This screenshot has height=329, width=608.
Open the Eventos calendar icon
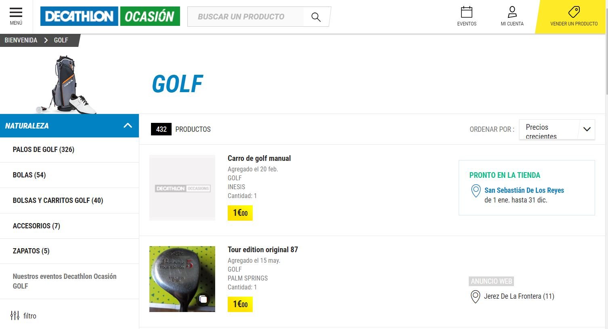click(x=467, y=12)
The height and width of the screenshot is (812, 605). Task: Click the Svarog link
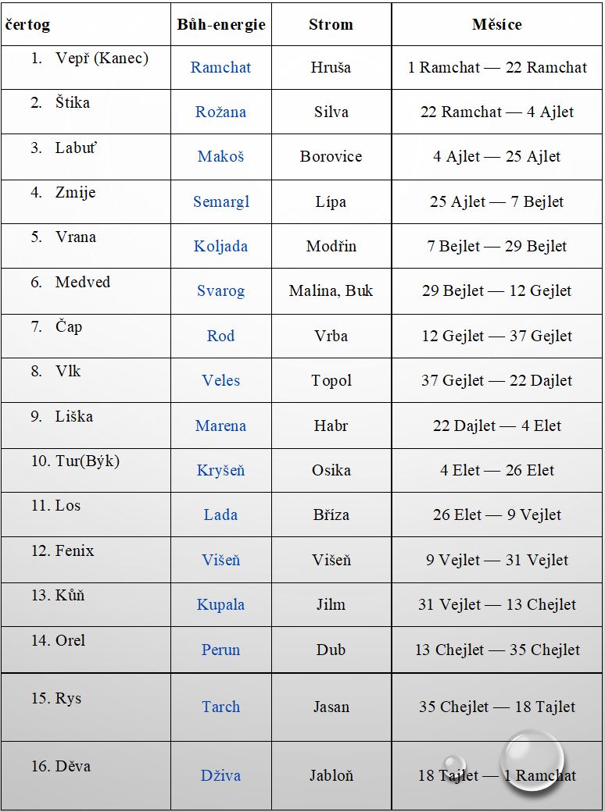coord(220,290)
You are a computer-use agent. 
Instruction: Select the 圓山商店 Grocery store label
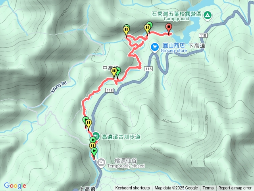coord(174,48)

» DIRECTIONS
Would you restate word for word only the lines from the line with "Instruction: Select the" to the last line above, with the pictures left out?

» EXERCISE OUTPUT
Instruction: Select the 圓山商店 Grocery store label
coord(174,48)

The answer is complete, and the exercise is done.